The experience of drug use and addiction varies greatly between men and women who have physical, psychological and emotional differences that factor into their dependency. As the number of women suffering from alcohol and drug abuse continues to grow it is important to look into these differences to improve the recovery process for them and attend to their specific needs.
Gender Differences In Addiction
Historically, addiction is a problem that is much more prevalent for men than women. Even in today’s world, men are twice as likely as women to become addicted to drugs or alcohol except in the case of prescription drugs which is about equal. When it comes to alcohol abuse the rates of addiction can be as much as three times greater for men. In spite of these numbers, the amount of women seeking recovery for alcohol or drug addiction has been on the rise in recent years. Although addiction is more prevalent for men, it remains a significant problem for women who are struggling with a dependency.
The reasons that men and women tend to gravitate toward drug abuse can also differ. Men may use drugs to amplify positive moods and cope with social problems while women may use alcohol or drugs to self-medicate their emotional and psychological issues. Studies show that women are more likely to have issues like depression, anxiety or eating disorders which can contribute to their risk of developing an addiction. Stress factors such as relationships, childhood trauma, and victimization can also be serious risk factors for women who begin engaging in substance abuse.
Challenges in Recovery
When it comes to addiction recovery, women are actually less likely to seek help for their substance abuse problems than men. This can be due to the social stigma that is associated with being a female alcoholic along with practical concerns such as cost, child-care arrangements and responsibilities at work and home. It can also be more dangerous for women to wait too long to seek treatment for their addiction. The stages of alcoholism and drug abuse tend to progress more rapidly for women and the effects on their body are more severe. If a woman waits until she hits rock bottom to get help for her addiction then it may already be too late.

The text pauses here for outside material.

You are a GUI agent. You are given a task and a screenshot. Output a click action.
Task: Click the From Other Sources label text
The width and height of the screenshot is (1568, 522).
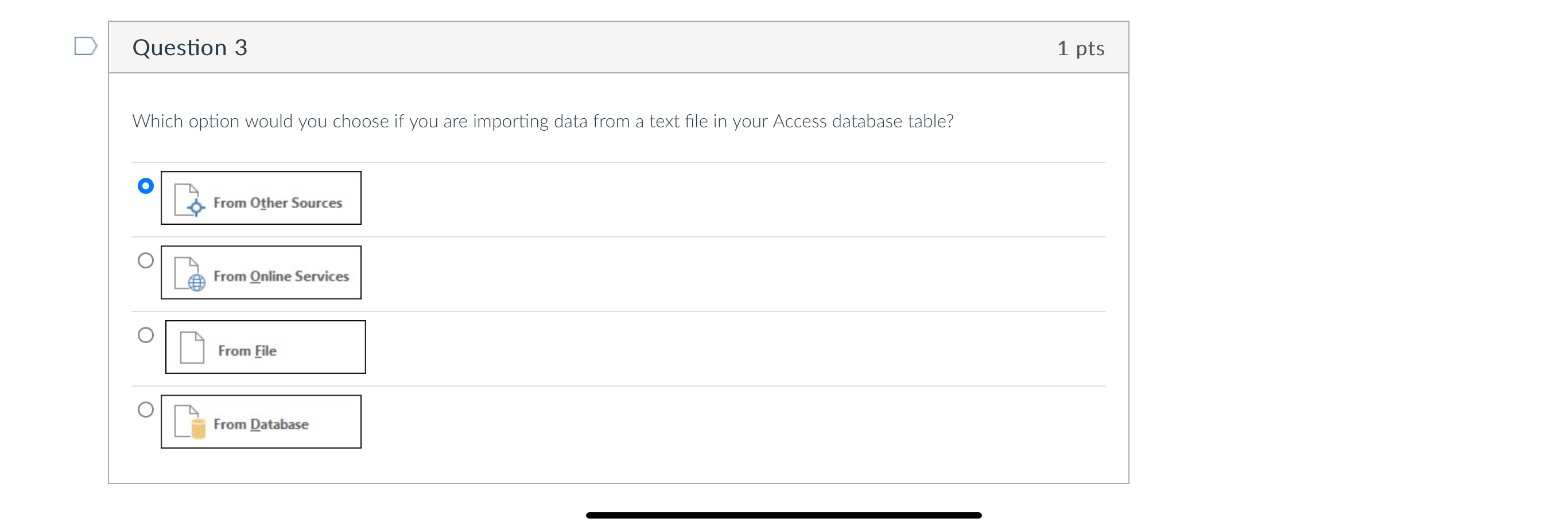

When women and men are in the process of recovery they may have to experience different barriers and obstacles to overcome. Women more often must deal with symptoms of depression that can represent a major challenge in their recovery. They may also have more issues with self-judgment and a critical inner voice that can make it difficult to fight cravings.
Once women and men reach the stages of recovery in a treatment center, they can both be equally successful in their attempts to become sober. They both have similar rates of abstinence and relapse making them about the same as far as their ability to recover. Women, however, tend to have shorter relapse periods and a greater willingness to seek help after a relapse. When given treatment for their specific needs such as group therapy or treatment for mental disorders, women can be as successful as men in recovery. Each gender may have certain needs in their recovery but both can become sober and avoid relapse with the right kind of treatment.